Mr. Om drove us about five klics north of the Tunisian’s camp to a back-up site in a village that had become a lake after days of rain. The quiet of the dry brown earth had been replaced by the raucous sounds of banded bullfrogs and crickets spawned in the continuous deluge. Klara squinted at the knee-high mud between us and the village center and frowned.

“Your THOR strategy had better work,” she said glumly.

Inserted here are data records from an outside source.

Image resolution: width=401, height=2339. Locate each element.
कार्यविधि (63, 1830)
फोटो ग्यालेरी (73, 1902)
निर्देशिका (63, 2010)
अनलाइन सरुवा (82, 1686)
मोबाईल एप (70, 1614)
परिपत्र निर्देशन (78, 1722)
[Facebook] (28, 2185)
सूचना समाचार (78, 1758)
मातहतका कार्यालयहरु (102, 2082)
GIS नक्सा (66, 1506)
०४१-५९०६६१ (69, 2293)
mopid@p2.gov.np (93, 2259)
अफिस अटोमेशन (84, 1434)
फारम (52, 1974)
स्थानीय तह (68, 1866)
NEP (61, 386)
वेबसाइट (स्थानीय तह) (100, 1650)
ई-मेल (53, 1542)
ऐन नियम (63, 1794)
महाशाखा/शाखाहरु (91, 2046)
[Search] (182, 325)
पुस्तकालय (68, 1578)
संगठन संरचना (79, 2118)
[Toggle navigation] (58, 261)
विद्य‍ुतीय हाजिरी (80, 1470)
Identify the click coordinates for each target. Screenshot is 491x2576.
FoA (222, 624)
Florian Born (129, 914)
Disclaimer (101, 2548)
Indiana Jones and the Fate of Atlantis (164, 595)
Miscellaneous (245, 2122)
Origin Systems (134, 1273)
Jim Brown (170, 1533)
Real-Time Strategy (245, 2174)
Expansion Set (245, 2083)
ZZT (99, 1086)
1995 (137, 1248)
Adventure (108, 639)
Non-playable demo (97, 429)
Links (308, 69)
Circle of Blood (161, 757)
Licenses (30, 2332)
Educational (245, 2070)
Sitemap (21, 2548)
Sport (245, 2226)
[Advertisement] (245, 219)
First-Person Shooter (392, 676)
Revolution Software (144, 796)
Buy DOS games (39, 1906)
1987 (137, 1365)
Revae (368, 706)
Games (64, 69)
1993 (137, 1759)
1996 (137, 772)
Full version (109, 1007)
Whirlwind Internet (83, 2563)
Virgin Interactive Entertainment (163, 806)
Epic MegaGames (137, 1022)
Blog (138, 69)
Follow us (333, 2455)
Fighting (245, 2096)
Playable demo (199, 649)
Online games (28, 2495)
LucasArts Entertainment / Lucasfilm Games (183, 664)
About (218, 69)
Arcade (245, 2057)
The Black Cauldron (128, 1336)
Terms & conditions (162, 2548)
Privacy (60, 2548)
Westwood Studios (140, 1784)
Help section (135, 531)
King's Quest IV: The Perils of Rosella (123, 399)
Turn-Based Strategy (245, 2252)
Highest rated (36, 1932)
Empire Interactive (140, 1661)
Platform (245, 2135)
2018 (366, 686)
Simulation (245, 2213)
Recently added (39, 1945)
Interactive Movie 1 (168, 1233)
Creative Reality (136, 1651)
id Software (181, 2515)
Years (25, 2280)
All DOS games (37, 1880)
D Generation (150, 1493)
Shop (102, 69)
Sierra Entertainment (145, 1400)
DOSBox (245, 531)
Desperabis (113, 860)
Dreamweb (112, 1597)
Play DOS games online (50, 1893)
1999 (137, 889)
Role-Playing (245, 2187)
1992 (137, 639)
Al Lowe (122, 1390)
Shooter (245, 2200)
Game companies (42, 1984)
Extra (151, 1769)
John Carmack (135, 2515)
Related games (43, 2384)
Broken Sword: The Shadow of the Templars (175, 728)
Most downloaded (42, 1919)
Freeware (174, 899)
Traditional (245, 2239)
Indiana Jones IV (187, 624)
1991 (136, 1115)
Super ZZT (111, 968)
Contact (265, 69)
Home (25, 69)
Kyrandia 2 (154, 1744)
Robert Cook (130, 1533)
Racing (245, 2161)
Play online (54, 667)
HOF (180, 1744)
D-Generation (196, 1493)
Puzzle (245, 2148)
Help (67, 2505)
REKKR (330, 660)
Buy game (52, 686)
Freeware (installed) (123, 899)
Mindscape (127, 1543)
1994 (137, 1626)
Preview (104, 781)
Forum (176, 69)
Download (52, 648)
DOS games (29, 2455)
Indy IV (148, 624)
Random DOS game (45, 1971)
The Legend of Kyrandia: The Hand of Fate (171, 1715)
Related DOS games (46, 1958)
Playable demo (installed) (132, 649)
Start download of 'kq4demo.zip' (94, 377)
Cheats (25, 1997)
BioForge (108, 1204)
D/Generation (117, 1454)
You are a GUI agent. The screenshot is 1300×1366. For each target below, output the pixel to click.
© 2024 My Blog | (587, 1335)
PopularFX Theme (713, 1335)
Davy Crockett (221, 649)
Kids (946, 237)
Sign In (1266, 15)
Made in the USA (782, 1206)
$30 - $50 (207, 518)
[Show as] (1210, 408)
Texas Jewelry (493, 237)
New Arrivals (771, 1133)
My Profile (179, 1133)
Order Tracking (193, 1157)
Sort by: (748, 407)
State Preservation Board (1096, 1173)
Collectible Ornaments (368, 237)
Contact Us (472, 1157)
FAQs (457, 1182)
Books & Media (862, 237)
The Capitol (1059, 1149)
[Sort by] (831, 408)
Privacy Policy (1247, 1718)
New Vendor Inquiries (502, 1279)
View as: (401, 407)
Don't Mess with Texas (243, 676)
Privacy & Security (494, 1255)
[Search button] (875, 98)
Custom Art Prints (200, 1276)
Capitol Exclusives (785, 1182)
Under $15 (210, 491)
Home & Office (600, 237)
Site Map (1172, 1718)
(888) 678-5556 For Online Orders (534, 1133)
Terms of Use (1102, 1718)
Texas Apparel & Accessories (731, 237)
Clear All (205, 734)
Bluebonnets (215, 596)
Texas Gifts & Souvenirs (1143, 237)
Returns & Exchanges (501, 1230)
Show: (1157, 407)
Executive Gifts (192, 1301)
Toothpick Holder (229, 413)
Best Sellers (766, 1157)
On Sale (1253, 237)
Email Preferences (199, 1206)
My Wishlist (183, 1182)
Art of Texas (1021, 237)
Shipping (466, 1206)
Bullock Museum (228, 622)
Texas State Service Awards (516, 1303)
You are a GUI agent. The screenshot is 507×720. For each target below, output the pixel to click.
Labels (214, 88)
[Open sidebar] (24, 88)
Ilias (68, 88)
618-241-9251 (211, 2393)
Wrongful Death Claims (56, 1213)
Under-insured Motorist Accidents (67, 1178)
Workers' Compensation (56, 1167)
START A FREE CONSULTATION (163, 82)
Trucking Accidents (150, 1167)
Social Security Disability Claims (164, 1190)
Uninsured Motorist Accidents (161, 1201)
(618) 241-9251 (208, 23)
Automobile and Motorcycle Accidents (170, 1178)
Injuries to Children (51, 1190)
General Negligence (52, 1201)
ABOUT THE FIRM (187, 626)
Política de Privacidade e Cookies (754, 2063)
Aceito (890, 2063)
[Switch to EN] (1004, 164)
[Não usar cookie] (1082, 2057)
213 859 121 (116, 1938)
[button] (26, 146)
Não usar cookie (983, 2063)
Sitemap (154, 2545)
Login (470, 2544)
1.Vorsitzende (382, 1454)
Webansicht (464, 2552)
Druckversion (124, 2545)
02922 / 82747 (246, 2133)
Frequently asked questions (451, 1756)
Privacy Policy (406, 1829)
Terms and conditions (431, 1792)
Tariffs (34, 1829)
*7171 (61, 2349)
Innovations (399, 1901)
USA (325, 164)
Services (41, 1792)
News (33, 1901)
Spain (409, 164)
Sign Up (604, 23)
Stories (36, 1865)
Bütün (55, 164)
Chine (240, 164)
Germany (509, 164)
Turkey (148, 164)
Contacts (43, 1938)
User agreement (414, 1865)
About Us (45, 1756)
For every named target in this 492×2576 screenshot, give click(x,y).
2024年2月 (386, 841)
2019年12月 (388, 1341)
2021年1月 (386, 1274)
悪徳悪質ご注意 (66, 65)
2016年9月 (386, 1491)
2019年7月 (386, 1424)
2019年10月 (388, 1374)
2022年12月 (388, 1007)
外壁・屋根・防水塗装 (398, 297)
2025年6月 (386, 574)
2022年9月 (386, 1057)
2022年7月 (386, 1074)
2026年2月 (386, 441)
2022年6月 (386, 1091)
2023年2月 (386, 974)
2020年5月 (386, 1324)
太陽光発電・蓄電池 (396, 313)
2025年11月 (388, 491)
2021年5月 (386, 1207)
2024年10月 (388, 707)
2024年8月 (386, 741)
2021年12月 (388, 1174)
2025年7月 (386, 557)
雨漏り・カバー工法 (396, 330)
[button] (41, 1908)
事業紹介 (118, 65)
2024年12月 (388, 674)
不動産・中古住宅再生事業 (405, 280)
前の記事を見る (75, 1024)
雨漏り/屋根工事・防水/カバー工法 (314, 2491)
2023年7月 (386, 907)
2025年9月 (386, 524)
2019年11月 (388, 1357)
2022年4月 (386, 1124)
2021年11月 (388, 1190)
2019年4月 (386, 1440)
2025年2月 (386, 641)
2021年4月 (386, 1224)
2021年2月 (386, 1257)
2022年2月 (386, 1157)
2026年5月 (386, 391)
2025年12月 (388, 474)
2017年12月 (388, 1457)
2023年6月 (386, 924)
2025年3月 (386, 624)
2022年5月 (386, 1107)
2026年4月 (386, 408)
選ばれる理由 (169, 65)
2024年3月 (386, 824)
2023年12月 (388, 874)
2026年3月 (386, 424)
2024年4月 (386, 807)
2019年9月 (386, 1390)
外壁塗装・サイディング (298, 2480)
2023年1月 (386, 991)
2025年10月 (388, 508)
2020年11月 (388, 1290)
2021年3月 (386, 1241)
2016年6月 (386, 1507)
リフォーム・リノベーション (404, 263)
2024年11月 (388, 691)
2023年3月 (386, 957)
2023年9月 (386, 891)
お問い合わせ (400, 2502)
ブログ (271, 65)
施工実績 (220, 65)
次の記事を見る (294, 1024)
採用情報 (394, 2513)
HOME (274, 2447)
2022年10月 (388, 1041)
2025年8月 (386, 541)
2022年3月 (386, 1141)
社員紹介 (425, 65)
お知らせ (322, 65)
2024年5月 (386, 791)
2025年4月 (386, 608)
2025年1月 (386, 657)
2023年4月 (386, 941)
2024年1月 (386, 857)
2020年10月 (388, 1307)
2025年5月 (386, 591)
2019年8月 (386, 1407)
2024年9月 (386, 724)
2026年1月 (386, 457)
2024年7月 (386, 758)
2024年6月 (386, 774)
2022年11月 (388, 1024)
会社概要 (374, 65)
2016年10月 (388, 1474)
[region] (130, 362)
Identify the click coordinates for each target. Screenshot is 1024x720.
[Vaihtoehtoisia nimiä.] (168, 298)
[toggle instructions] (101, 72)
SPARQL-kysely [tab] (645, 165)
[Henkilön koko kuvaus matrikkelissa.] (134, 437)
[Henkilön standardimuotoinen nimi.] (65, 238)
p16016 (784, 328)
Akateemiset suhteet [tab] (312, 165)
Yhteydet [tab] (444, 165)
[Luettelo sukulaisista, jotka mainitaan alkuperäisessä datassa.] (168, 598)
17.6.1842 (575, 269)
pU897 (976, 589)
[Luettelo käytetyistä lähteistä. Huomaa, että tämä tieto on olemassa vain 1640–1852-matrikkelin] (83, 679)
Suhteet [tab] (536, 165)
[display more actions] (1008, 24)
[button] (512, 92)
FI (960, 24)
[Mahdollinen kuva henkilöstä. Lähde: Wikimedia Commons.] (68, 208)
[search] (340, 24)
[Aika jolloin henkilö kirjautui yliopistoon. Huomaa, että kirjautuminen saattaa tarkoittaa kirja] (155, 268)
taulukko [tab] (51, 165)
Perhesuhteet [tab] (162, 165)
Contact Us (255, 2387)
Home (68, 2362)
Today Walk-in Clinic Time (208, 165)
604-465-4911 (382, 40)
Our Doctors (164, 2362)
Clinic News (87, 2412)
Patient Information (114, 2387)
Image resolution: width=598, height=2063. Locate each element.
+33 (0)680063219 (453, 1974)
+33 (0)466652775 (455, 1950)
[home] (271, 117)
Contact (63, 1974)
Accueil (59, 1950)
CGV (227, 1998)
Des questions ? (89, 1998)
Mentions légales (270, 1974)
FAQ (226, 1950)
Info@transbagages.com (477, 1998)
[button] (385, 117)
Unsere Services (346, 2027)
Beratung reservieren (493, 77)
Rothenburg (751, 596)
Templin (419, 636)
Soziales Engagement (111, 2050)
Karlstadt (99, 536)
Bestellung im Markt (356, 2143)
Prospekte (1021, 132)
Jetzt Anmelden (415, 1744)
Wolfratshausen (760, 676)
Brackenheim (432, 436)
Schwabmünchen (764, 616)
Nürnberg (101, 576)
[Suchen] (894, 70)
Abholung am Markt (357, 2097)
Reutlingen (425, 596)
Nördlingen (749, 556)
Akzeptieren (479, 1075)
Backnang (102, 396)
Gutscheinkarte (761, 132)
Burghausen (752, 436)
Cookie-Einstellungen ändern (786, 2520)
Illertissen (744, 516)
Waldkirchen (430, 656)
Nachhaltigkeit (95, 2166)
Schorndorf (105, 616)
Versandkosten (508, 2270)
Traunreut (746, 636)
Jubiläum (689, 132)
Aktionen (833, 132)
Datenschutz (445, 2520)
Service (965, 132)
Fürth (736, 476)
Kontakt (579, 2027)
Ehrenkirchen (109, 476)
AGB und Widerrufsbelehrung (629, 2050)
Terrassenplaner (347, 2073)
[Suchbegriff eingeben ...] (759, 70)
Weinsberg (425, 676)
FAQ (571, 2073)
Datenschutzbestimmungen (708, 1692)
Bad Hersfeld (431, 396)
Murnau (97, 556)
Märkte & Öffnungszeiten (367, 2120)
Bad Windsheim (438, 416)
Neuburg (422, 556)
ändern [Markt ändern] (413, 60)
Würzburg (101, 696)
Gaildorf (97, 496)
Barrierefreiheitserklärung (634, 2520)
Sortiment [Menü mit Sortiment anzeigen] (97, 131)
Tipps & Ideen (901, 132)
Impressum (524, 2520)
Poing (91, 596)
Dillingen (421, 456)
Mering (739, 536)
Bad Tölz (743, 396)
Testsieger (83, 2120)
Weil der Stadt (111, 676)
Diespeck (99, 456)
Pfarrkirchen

“It will, and we won’t need this or any other back-up site.”

“And if it doesn’t?”

Who was being the pessimist? I kept the thought to myself. Klara was at a breaking point, and it would do no good to bait her into a fight. But as Mr. Om drove us to another site, in an abandoned clinic on a lane closer to the main road, I ran over the whole strategy again in my mind. The truth was that I didn’t know if we could pull it off, but I had bet my life on it.

The clinic was small and grimy but structurally sound. It stood on a rise in a clearing, an easy walk from the main road, even if the lane became too wet for vehicular travel. Klara smiled. “Well, this one will do in an emergency. I put it on our list.”

I picked at Veata’s dinner of rice and braised pork, mulling over Martin’s security briefing about new landmines and Klara and my less than stellar success afterwards. By the end of a very long day, we had only three potentially viable sites if we had to move a polling station during the election. THOR had better work.